Mit dem semantischen Standard nach schema.org wird in Österreich und Deutschland schon ein gemeinsamer Weg verfolgt. Zur Anbindung von Datenbanken beider Länder ist lediglich ein technischer Konnektor notwendig. Da das Projekt vom GCB jedoch noch am Anfang steht, soll sich zunächst auf eine fundierte Sammlung von Daten konzentriert werden. Die Schweiz als Nicht-EU-Staat steht einer Anbindung generell auch offen gegenüber. Aber auch hier gilt es zunächst, landesweit das eigene Projekt voranzutreiben. Daher verbleibt die Schweiz, auch aus Ressourcenmangel, vorerst in einer Beobachterrolle.
Warum sollten Unternehmen und Destination Management Organisations an dem Projekt teilnehmen? Die Website der DZT gibt darüber Auskunft. Es gibt praktische Gründe. Sind genug und relevante Daten vorhanden, können Muster erkannt und analysiert werden. So lassen sich beispielsweise Preisentwicklungen und Besucherströme auslesen und mittels Predictive-Analytics-Modellen lässt sich vorhersagen, wann welche Attraktion oder Location besonders besucht ist. Aber auch Empfehlungen für geeignete Locations, Rahmenprogramme oder Restaurants ließen sich aussprechen, wenn die richtigen Daten verfügbar werden, um Zusammenhänge zwischen Gastprofilen und Vorlieben herzustellen.
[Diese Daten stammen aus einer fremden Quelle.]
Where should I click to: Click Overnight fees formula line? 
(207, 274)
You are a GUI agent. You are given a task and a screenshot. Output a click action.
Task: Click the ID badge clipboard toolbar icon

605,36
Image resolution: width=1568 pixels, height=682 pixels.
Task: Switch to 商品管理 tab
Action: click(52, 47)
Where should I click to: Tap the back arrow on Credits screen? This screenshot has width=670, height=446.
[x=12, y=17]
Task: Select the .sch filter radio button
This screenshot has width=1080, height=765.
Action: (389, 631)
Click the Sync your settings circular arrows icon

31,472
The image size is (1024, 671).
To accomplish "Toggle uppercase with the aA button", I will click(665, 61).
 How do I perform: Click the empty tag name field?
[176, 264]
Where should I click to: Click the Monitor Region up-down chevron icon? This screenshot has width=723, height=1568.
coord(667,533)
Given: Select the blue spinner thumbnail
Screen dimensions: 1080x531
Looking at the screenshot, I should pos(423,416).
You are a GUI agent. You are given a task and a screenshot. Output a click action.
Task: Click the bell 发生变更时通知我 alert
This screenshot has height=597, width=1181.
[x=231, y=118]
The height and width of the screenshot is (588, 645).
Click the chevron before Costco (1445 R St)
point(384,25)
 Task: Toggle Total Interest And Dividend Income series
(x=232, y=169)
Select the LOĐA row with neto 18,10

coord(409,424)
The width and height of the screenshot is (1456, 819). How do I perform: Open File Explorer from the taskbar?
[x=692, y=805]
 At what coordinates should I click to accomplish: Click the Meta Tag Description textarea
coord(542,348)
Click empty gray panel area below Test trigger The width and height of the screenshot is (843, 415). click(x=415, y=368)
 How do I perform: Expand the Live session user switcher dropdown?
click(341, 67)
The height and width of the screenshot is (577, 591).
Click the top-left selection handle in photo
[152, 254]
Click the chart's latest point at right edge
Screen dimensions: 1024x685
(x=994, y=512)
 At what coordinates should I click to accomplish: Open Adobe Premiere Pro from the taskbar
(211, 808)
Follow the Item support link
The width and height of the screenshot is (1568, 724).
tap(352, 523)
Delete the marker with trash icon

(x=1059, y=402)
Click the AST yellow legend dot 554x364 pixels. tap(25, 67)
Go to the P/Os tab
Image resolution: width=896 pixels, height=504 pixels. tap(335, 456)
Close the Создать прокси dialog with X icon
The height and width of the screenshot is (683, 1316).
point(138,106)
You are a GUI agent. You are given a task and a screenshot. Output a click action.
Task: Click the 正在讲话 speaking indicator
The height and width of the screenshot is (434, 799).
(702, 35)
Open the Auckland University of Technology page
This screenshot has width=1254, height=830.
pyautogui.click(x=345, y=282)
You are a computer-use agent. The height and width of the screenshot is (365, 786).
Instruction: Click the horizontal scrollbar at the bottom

Mit den angestoßenen Projekten im DACH-Raum werden verfügbare Daten im nationalen Kontext transparent gemacht und weitergehend miteinander verbunden. Mittel- und langfristig werden teilnehmende Destinationen regionsübergreifend datengestützt Vorgänge verstehen und interpretieren können – ob dies nun Recherchen für Event-Planer mittels eines Knowledge-Graphen oder eines Chatbots vereinfacht oder relevante Daten zur Stärkung der Resilienz von Destinationen zusammenführt. Die neuen Projekte in Österreich, der Schweiz und Deutschland deuten auf eine datengetriebene Zukunft hin.